In the academic world, plagiarism is a cardinal sin—almost a capital offense. But even a high school sophomore knows that if you are going to plagiarize, don't rip off the encyclopedia; it's a sure-fire way of getting caught. Still, that's the accusation being leveled against Winston L. Frost, dean of Trinity Law School in Santa Ana, California. An unnamed source inside the 200-student evangelical school told the provost that Frost's Trinity Law Review article "The Development of Human Rights Discourse: A History of the Human Rights Movement" was awfully similar to an entry in Encyclopedia Britannica. "Some portions [of Frost's article] … appear to be much the same as another identified article previously published by a separate author," said Gregory L. Waybright, president of the Deerfield, Illinois-based Trinity International University, which runs the California campus. Frost, however, denies the allegations and has until Monday to issue a written response. He has been suspended with pay during the investigation.

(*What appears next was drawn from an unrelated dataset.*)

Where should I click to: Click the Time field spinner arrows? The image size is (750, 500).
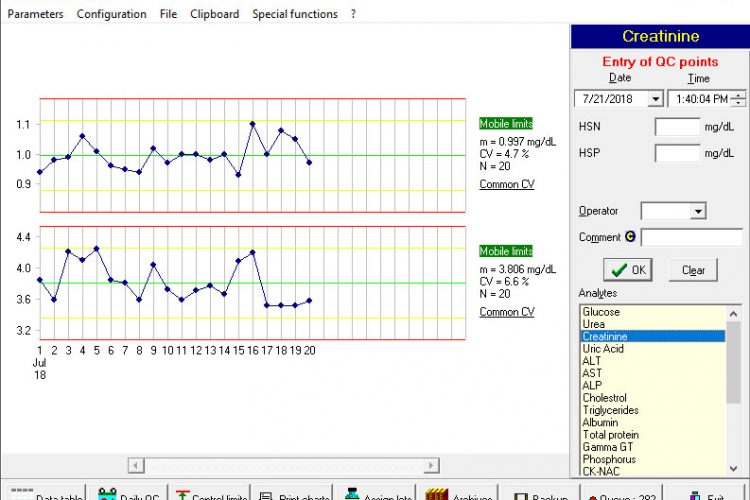(x=738, y=99)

Meanwhile, the Los Angeles Times did a bit of an analysis of the articles, noting that Britannica begins, "The expression 'human rights' is relatively new, having come into everyday parlance only since World War II and the founding of the United Nations in 1945." Frost, meanwhile, began his article, "The expression 'human rights' is a relatively new one, having come into everyday usage after World War II and the founding of the United Nations."
Judge orders Christian Coalition to stop retaliating against suing employees
The racial discrimination lawsuit against the Christian Coalition keeps getting odder and odder. If you haven't heard, ten African-American employees alleged "Jim Crow-style racial discrimination" at the organization, saying they were barred from using the front door, eating with white employees, and attending public functions like prayer breakfasts and dinners, and kept off the white employees' insurance program. That initial lawsuit was followed by another, as white employee Trent Barton claimed he was fired for refusing to spy on the black employees. The Coalition claims the discrimination suit "is merely an attempt to generate negative publicity." Nevertheless, U.S. District Judge Ricardo M. Urbina ruled Monday that Coalition president Roberta Combs may have broken the law when the workers' hours were cut back. "The plaintiffs are likely to persuade the jury that there is a causal connection between the filing of their complaint and the adverse action. Accordingly, the court holds that the plaintiffs have established a prima-facie case of unlawful retaliation," Judge Urbina ruled (PDF |DOC). He ordered the coalition to reinstate three of the remaining workers to a standard work day of 9 a.m. to 4:30 p.m. However, he refused to order the reinstatement of one of the employees, who is accused of verbally assaulting a a restaurant cashier in the Coalition's building.
Egyptian Supreme Court orders el-Kosheh retrial
Six months after a judge acquitted all the Muslim murder suspects accused of killing 21 Christians in last year's El-Kosheh massacre, the Egyptian Supreme Court has ordered a retrial. "We think justice can now previal," Coptic Christian leader Bishop Wissa told the Associated Press.